Tus tareas:
• a. Resume en menos palabras el párrafo del texto sobre Ben Bella que empieza por "Gradualmente, la desproporción", conservando sus datos principales.
• b. Copia del texto sobre Ben Bella el fragmento que empieza con "Gradualmente, la desproporción" y sigue hasta "en las intrigas.", sin cambiar nada.

Texto proporcionado:
>>>

Gradualmente, la desproporción entre la política interior y exterior de Ben Bella fue en aumento. El contraste se volvía cada vez más acusado: la imagen que Argelia ofrecía ante los ojos del mundo era la de un país revolucionario que llevaba a cabo una política valiente, dinámica y decidida, un país que apoyaba y daba refugio a todos los rebeldes y oprimidos de este mundo, que se erigía en el modelo a seguir por los continentes de color, que daba un ejemplo claro y seductor de cómo debían hacerse las cosas; mientras que en el interior del país imperaba el estancamiento más absoluto, los desocupados se conregaban en las plazas de todas las ciudades, no se invertía en nada, el analfabetismo era acuciante, la vieja burocracia, las fuerzas de la reacción y el fanatismo campaban por sus respetos y los gobernantes centraban toda su atención en las intrigas.

<<<

Datos recopilados:
>>>

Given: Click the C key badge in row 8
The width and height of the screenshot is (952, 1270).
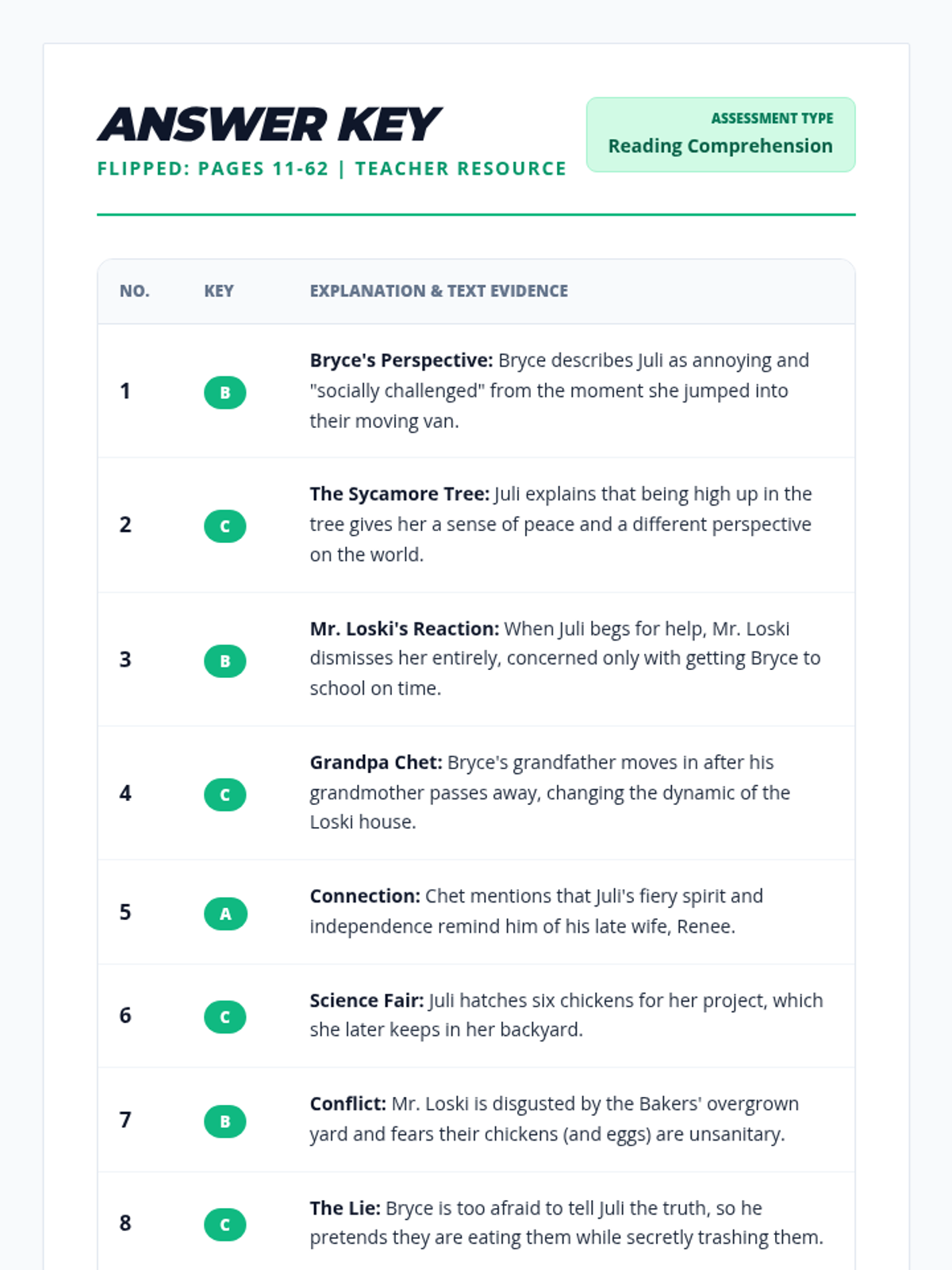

<<<

Lista de respuestas:
• a. Durante el gobierno de Ben Bella creció poco a poco el desequilibrio entre la política exterior y la interior. Hacia fuera, Argelia parecía un país revolucionario, valiente y decidido, que acogía a rebeldes y oprimidos y servía de modelo a los continentes de color. Dentro, en cambio, reinaba el estancamiento: había desocupados en las plazas, no se invertía, el analfabetismo era grave, la vieja burocracia, la reacción y el fanatismo actuaban a su antojo y los gobernantes solo atendían a las intrigas.

• b.
Gradualmente, la desproporción entre la política interior y exterior de Ben Bella fue en aumento. El contraste se volvía cada vez más acusado: la imagen que Argelia ofrecía ante los ojos del mundo era la de un país revolucionario que llevaba a cabo una política valiente, dinámica y decidida, un país que apoyaba y daba refugio a todos los rebeldes y oprimidos de este mundo, que se erigía en el modelo a seguir por los continentes de color, que daba un ejemplo claro y seductor de cómo debían hacerse las cosas; mientras que en el interior del país imperaba el estancamiento más absoluto, los desocupados se conregaban en las plazas de todas las ciudades, no se invertía en nada, el analfabetismo era acuciante, la vieja burocracia, las fuerzas de la reacción y el fanatismo campaban por sus respetos y los gobernantes centraban toda su atención en las intrigas.